Dalhousie University neuroscientist Alan Fine has developed a rugged, pocket-sized device that combines high resolution imaging with lab-on-a-chip diagnostics to enable rapid, more accurate analysis of samples.
A professor of physiology and biophysics and biomedical engineering, Dr. Fine has studied optical imaging for most of his career. His newest device was inspired by his pioneering work in lensless microscopy, an optical imaging technique that avoids the blurring caused by light diffraction that affects even the most powerful lens-based microscopes.
Lensless microscopy can be used to look deep inside human tissue and is particularly suited to studying living cells. It has become an essential tool for Dr. Fine, whose research focuses on the cellular dynamics of how the brain processes and stores information.
Simple to use, a fraction of the size and costing orders of magnitude less than traditional diagnostic equipment, Dr. Fine’s lensless device is a potential game-changer in both clinical and industrial applications. The technology is now being refined and tested by Alentic Microscience Inc., a startup company founded by Dr. Fine and his research team.
But even game-changers can’t succeed without speed to market, and the path to market can be bumpy. Dr. Fine’s technology hit one of those bumps early in prototype development. However, members of his research team in the Department of Electrical and Computer Engineering knew that CMC Microsystems could help.
“We were starting to turn the idea into hardware and came up with some issues that we couldn’t address by ourselves, so it was natural to turn to CMC,” Dr. Fine says. “CMC staff helped us identify suitable means for connecting key ASIC component chips to their circuit boards.
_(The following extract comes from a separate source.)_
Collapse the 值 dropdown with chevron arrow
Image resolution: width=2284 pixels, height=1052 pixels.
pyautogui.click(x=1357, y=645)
They also advised us on wire bonding processes and helped us find a company to do the work at advantageous rates.”
The team had additional concerns about the technology’s unique encapsulation requirements. “CMC advised us and helped us get a pilot run done. They found a commercial partner who did that for us, and it turned out to be very useful. It allowed us to validate the concept and move on to the next phase of construction. We were able to produce working prototypes, which was very, very helpful.”
A further hurdle was access to the right equipment. “Sometimes you need expensive test equipment, but only need it a short time and there’s no one on campus to provide it,” Dr. Fine says. “God bless CMC, which has such apparatus available through its equipment loan program. We were able to borrow the tools we needed at a very competitive rate.”
Often speed to market comes down to avoiding wrong turns, and CMC helped Alentic find that short, direct path, Dr. Fine says. “They gave us very knowledgeable advice on where to go, whom to ask. A couple of times we had intermittent issues, and it was very helpful having that voice on the phone, that expert knowledge, that sounding board. It saved us from going down blind alleys.”
Bumps and blind alleys behind them, Dr. Fine’s group is now using working laboratory prototoypes of their product to obtain validating data, and to see how their device works compared to others on the market. They expect to have alpha prototypes in the field later this year.
The innovative technology is being licensed to one company for use in particle analysis, and other biomedical and industrial applications continue to be developed by Alentic.